While some people find speaking to their peers concerning topics they are knowledgeable to be enjoyable, I have yet to find this to be the case in my personal experience. I understand that communicating is part of my job, part of life, I’ve yet to find it enjoyable to stand in front of even the smallest group of people and preach to them my ideas, I mean, who the hell am I to be telling them this or that??? Well, by golly, people actually want to hear what I have to say when it comes to cooking!!! While I’ve spent the past few years battling with young line cooks, badgering them, beating them up with my opinion and ideas about how things in the kitchen should be run, placed, or cooked, fighting teeth and nail, BOOM.... on a pleasant Sunday afternoon every single person in attendance is intent on listening to exactly what it involves to make strawberry lemon-aid. Talk about a shock. It was less than 24 hours before that I had, what I call a, ‘Chef-fit" in which doors and pans got slammed and knocked around the kitchen, and this was all concerning the portioning of noodles! Wow, these people are willing to listen to me without having to throw things around and cause a scene. What a pleasant dispatch from my normal communication efforts.
Nerves, what nerves? It is slightly twisted that on my way to the 11 am food demo, it was raining quite hard. I began to wonder if the show would go on at all it was raining so hard. In a very shallow, self-centered way I sighed, "well, at least there won’t be a big crowd" ha ha ha. The clouds parted as if they had been paid to do so, and a ray of sun brought a slight glow to the market has hundreds, yes hundreds of people arrived. I felt slightly nervous in the car, in the rain, thinking I would do a demo for 5 lost soles in the mist of a thunderstorm, but all that went away. I think the hospitality of Steve and Molly helped a lot. The fact I was setting up, and working along, chopping berries, and tasting the lemon-aid, and slicing bread made the fact that people where approaching me and we spoke about what I was doing seemed all to familiar, and comfortable to a point.
I spoke to a few people who of whom we had common acquaintances which was very nice. We started to sample the lemon-aid promptly, and a fair crowd formed around the punch bowl. In some way I felt sorry for the food truck behind me selling soda pop cans, oh well. I was preceded by an Irish Dance Troupe with was very well received, with a large crowd gathered around. It was at this point I realized, no rain, no 5 lost soles, I was going to do it, and damned if I wasn’t brim with confidence.

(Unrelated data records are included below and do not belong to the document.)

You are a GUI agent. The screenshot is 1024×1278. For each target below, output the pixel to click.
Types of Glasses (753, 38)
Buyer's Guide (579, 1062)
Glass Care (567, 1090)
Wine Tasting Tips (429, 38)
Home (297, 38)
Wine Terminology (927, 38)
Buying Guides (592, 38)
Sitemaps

My parents gazed from the back, as I made eye contact with most of the crowd, it actually felt like they where listening, not just standing there waiting for a hand out. I spoke about the lemon-aid since people couldn’t get enough, I mean they where ladling it out the whole time I spoke, I didn’t mind, it was action, and that is what I’m used to, multiple things going on at one time. Second we talked about pickling cucumbers, which everyone listened but no one comprehended because I was asked the very simple recipie about 30 more times in the next hour. Finally, the one hot item.
I had a pot on the butane burner because I contemplated heating up a pickling liquid, and dumping some cukes in, but I aborted that as people seemed the least interested in the cucumbers. Well, the pot was very hot, and I took it off the burner after about 10 minutes, it was smoking, and set it on the plastic table!! What a joy that became about 30 minutes later.
Fortunatly at the time it didn’t cause a scene. I made a very simple warm strawberry-goat cheese bruschetta, with local honey and thyme. People where amazed that you would cook a strawberry, I quickly made the analogy to jam, and things smoothed over. Then the cheese, we talked about cheese substatutes, and if you didn’t want to use cheese....I just agreed that everyone had a great idea. Just as the pan got hot and the berries got juicy in the pan 3 small children are standing next to me, I’m thinking, "for god’s sake don’t let me burn these little bastards" so I grabed the tongs there I had already deligated to picking the cucumbers out of the pickle, and to be honest this became the biggest issue of the day. I figured since I touched every single slice of cucumber in the pickle, why shouldn’t anyone just reach in and get a slice, well, no, we needed tongs, which I’m sure is better in the long run. I finished the first batch of brushetta, and all of a sudden I felt like I was at a rowdy soccer match with people pushing up from the back for a taste of strawberry brushetta. I decided to quickly ask for any public questions, and finished with a plea to come forward patiently with any queries assuring to a personal confrontation.
My nerves didn’t kick in until I answered the same question of, "what was in the pickling liquid again, I forgot?" 30 times or, "what restaurant are you from again?" 50 times, even though it was printed on my t-shirt. In the mean time the fact that I solidified my pot to the table came back to haunt me. I twisted and pried, my father tried a knife, my mother laughed in the corner, and finally my sister pried it off with as little damage as possible. Thanks again!!! A quick 40 minute tirade of fact exchange, and my loving crowd is off to sniff the flowers. Thanks crowd for my first public cooking demo.
Maybe I’ve turned the corner. Maybe I’m not infinitely scared of public speaking after all. Maybe I will succeed at this again in the future? ......yes, I think the answer is yes.